The Court of Appeals noted this was the third CPLR Article 78 proceeding brought by Plaintiff' seeking to vacate the denial of her application for WTC ADR benefits, based on her failure to demonstrate that she engaged in rescue, recovery and cleanup operations at the statutorily defined WTC site during the statutory period. The Court of Appeals had affirmed the denial of those benefits by Respondents in connection with the evidence submitted on her first two applications, Matter of Salerno v Kelly, 139 AD3d 516.

In support of her third attempt, Plaintiff submitted the affidavit of a retired colleague, stating that at the time of the terrorist attack, he was stationed with Plaintiff at the offices of the Internal Affairs Bureau. However, the location so identified "was outside the qualifying area." 

Accordingly, said the Court, Respondents had a rational basis for denying Plaintiff's application, and for concluding that the colleague's affidavit was not persuasive, in light of the other contrary evidence, including overtime slips signed by Plaintiff indicating that she worked at IAB and/or command and control during the relevant period.

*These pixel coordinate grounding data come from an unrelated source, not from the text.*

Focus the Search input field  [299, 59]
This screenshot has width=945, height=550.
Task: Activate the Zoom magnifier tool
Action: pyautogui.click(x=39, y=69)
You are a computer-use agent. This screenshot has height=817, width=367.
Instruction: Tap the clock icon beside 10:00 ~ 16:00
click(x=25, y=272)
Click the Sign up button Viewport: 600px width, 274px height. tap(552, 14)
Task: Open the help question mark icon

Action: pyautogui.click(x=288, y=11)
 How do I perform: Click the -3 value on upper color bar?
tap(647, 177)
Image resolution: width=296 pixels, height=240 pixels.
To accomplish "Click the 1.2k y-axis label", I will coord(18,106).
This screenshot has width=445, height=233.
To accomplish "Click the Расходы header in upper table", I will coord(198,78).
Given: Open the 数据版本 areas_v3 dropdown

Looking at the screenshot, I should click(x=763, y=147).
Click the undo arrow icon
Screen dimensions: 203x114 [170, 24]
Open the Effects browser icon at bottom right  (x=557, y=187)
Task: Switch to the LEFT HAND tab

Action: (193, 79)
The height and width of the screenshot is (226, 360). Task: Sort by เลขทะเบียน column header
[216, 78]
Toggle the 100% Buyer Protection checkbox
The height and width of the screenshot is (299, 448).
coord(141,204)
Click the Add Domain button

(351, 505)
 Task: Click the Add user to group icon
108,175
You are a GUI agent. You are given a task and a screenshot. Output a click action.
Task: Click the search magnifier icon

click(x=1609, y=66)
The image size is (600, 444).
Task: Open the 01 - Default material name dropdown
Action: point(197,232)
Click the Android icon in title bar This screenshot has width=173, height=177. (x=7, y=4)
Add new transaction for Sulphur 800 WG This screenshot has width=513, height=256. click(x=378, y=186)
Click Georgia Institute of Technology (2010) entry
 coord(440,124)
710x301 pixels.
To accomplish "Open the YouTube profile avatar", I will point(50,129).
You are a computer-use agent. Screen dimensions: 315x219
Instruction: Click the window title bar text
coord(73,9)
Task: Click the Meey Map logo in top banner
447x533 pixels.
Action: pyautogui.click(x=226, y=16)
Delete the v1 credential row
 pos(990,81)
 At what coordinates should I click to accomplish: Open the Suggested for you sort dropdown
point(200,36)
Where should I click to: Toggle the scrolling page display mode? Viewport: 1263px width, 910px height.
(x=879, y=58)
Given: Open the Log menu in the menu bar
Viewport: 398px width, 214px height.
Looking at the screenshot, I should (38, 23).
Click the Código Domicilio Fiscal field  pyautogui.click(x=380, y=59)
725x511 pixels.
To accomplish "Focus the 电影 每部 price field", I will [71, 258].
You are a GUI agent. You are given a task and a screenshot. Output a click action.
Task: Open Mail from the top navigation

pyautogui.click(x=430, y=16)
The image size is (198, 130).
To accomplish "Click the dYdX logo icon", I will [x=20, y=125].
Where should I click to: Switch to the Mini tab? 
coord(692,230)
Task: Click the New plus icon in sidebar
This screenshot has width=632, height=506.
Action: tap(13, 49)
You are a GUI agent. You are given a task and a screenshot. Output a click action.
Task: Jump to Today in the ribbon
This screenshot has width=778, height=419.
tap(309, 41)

Click HERE to access the decision of the Court of Appeals posted on the Internet.

May 24, 2023

Applying the ""inherent risk" principle in evaluating an employee's application for accidental disability retirement benefits

The Comptroller denied a State Trooper's [Petitioner] application for accidental disability retirement benefits. Petitioner had filed an application for accidental disability retirement alleging that he was permanently disabled due to, among other things, posttraumatic stress disorder resulting from an incident in which Petitioner shot a suspect who was driving a car at a high rate of speed towards the Petitioner.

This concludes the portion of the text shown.